TASK DIRECTIONS: Reproduce, word for word, the passage of the Jiffy Lube case write-up below from "Thompson v. Jiffy" to "down the road.".

----- EXTRACT -----

Thompson v. Jiffy Lube International, Inc., et al., 505 F. Supp.2d 907 (D. Kan. April 23, 2007)
This one’s a journey down the yellow brick road to dismissal of the plaintiffs’ claims against one defendant and partial dismissal against two others. The wizard, the court that is, had a lot to address in the opinion. No, not whether the tin man deserved a brain. There were a number of motions to dismiss on various Rule 12(b) grounds. The defendants moved to dismiss under Rules 12(b)(2), (6) and (7), but we’ll do our best to boil it down to the nitty gritty and help you ease on down the road.
(Editors’ Note: Yes, we realize that we have used a similar title before, but it is hard to come up with something clever regarding Kansas, other than to taunt its overrated football team. Also, we were worried that if we went with the Jiffy Lube angle, the post would be rated NC-17)
In their second amended complaint, the plaintiffs, who we understand are not munchkins, asserted violations of consumer protection statutes, negligence, and unjust enrichment against Jiffy Lube Incorporated (JLI) and two JLI franchises, R & P Enterprises, Inc. and Heartland Automotive, Inc. The complaint alleged that JLI engaged in a number of deceptive sales practices, including recommending that customers purchase unnecessary services and charging an improper environmental fee. There was no allegation that JLI had committed any labor violations in busting up the Lollipop Guild. One plaintiff was a Kansas resident who purchased services at a JLI franchise owned by R & P, a Kansas operation. Another plaintiff was a Tennessee resident who was a customer at JLI franchises in Tennessee owned by Heartland. Heartland also had locations (not visited by that plaintiff) in Kansas. In the second amended complaint, a number of additional named plaintiffs made similar claims.
First, the court dismissed the claims of the additional named plaintiffs because they were improperly added without seeking leave of court and in violation of the scheduling order. As a result, winged monkeys were dispatched to the plaintiffs’ attorney’s office to insure no further violations would occur. Next, the court dismissed the claims against Heartland because it found it lacked personal jurisdiction over Heartland under Kansas’ long-arm statute.

----- EXERCISE DATA -----

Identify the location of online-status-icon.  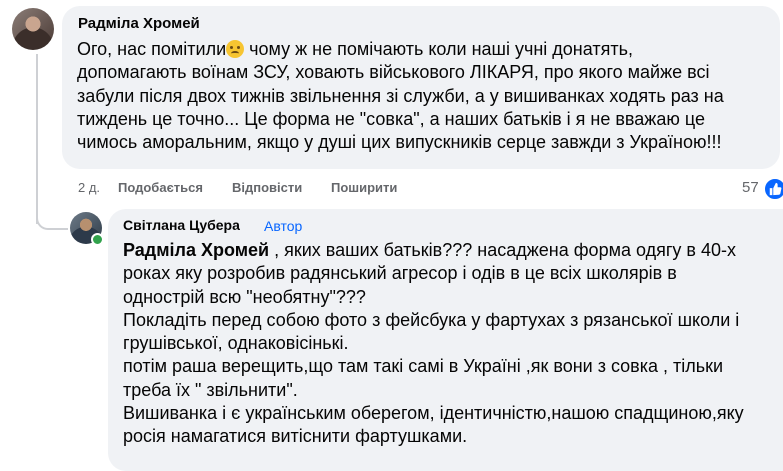
(98, 240).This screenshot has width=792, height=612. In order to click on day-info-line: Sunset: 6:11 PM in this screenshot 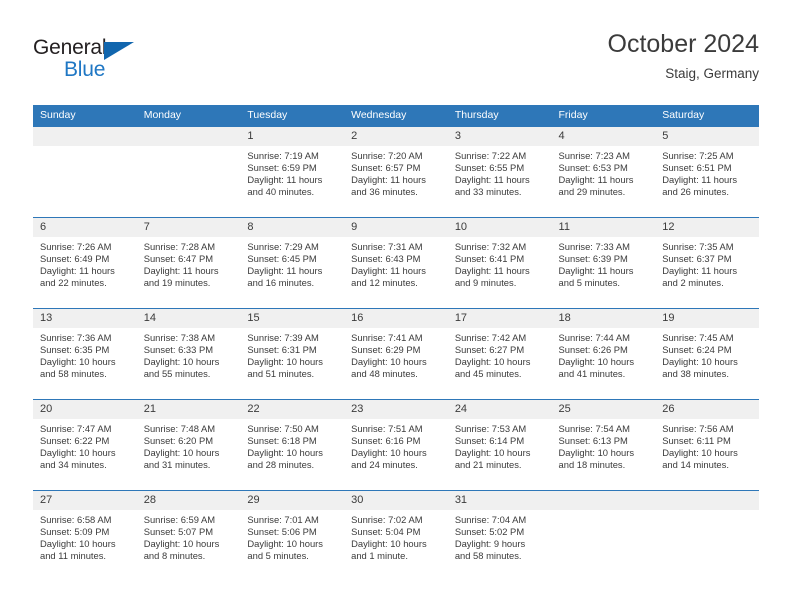, I will do `click(696, 441)`. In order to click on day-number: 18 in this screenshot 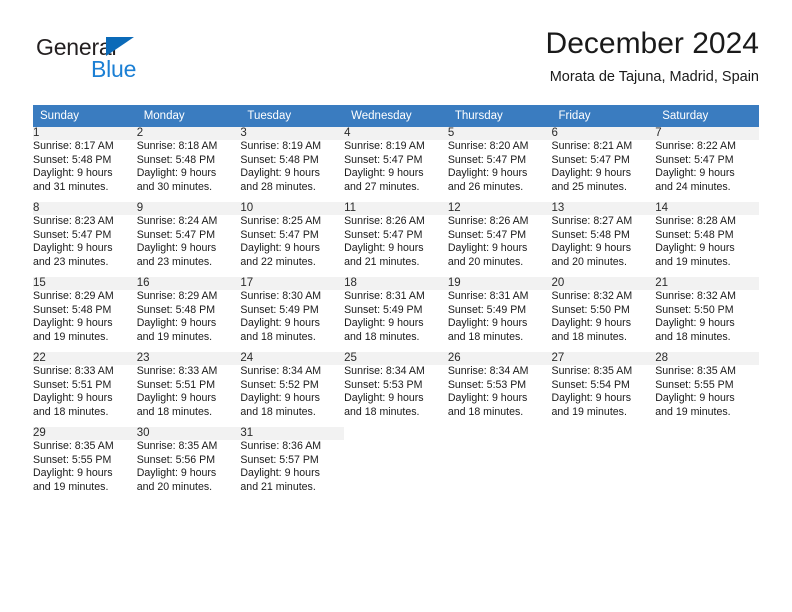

-----

REPLY TO THE TASK:
Thompson v. Jiffy Lube International, Inc., et al., 505 F. Supp.2d 907 (D. Kan. April 23, 2007)
This one’s a journey down the yellow brick road to dismissal of the plaintiffs’ claims against one defendant and partial dismissal against two others. The wizard, the court that is, had a lot to address in the opinion. No, not whether the tin man deserved a brain. There were a number of motions to dismiss on various Rule 12(b) grounds. The defendants moved to dismiss under Rules 12(b)(2), (6) and (7), but we’ll do our best to boil it down to the nitty gritty and help you ease on down the road.